One of those measures is testing.
"It was a lot quicker and a lot less painful that I thought it would be," said Temple University junior Michael Seitzinger.
Seitzinger, who had just been swabbed when speaking to Action News, is among the roughly 3,200 Temple students moving into on-campus housing.
The tests are free for these students and mandatory for dorm living.
RELATED: Temple University unveils 3-part COVID-19 testing plan for students
For some, like the Martinez family, the tests also mean peace of mind.

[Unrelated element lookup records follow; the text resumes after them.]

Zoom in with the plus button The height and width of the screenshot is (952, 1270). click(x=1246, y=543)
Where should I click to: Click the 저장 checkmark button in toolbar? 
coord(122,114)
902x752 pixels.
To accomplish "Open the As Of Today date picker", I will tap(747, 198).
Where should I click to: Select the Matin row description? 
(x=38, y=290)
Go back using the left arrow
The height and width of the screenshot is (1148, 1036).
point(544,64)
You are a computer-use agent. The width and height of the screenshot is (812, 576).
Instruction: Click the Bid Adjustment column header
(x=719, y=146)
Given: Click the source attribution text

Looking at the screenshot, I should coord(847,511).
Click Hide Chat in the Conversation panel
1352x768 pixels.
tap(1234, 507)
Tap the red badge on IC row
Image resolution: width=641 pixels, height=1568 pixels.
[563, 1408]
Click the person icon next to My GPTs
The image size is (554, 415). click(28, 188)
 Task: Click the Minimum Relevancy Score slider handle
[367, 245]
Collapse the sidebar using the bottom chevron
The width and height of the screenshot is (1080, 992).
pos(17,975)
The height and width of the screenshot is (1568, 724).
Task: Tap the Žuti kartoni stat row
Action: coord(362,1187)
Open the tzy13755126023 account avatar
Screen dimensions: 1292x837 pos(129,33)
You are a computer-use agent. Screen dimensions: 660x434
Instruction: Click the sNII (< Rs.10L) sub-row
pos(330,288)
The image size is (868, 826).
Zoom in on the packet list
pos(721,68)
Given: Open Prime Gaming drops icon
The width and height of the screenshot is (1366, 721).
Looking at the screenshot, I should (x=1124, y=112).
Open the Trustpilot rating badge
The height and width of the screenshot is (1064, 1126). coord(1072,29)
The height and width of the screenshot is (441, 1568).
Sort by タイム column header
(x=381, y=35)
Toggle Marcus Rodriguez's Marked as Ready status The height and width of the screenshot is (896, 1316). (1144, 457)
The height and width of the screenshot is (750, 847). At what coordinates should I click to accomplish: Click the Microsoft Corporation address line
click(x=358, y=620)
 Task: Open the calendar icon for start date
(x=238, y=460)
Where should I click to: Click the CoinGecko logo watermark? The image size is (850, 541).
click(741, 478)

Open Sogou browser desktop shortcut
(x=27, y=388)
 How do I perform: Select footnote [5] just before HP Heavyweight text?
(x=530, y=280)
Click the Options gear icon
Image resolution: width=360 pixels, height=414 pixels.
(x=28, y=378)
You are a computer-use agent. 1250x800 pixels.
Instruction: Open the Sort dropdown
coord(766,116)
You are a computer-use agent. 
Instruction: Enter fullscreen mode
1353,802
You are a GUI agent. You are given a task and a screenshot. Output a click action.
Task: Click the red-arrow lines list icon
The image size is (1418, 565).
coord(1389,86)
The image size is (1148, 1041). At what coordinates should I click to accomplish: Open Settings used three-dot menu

"I think it's a really good idea. It's helping everybody keep safe," said freshman Angelina Martinez.
Her father, Tim Martinez of Oxford, added, "I'm glad they're taking precautions, and I'm just glad she's able to go."
Students are also being tested who have traveled from a state on Philadelphia's quarantine list over the past two weeks.
Any student who tests positive will be asked to return home or directed to designated on-campus housing to isolate.
"I know they're doing everything they can to limit the spread to the best of their ability, but I don't know. I think it's going to be a little bit of a sketchy year to go through without getting it," sophomore Andrew Doyle said.
At the end of July, all students were emailed and asked to quarantine for two weeks prior to arriving on campus.
RELATED: Temple University unveils plans for students to return for fall classes
Next week, the university will open a dedicated coronavirus testing center on the ground floor of Morgan Hall for rapid testing should students feel ill.
They are currently making changes to the space to maximize safety.
Temple spokesperson Ray Betzner explained, "One of the things we are doing right now is going in and making sure we have a separate air handling system here. There is a separate entrance here. So there is no mingling whatsoever of either the air or the people."
Betzner added that the tests upon arrival will serve to isolate positive cases and establish a baseline for what to expect.
The university also wants students to realize their part in this.
"We want students to realize that this is serious stuff. They really have to integrate a different routine into their lives. If they're tested first thing when they move in, it says 'oh wait, this is real,'" Betzner said.
Should students refuse to be tested, they will not be allowed into Temple's buildings.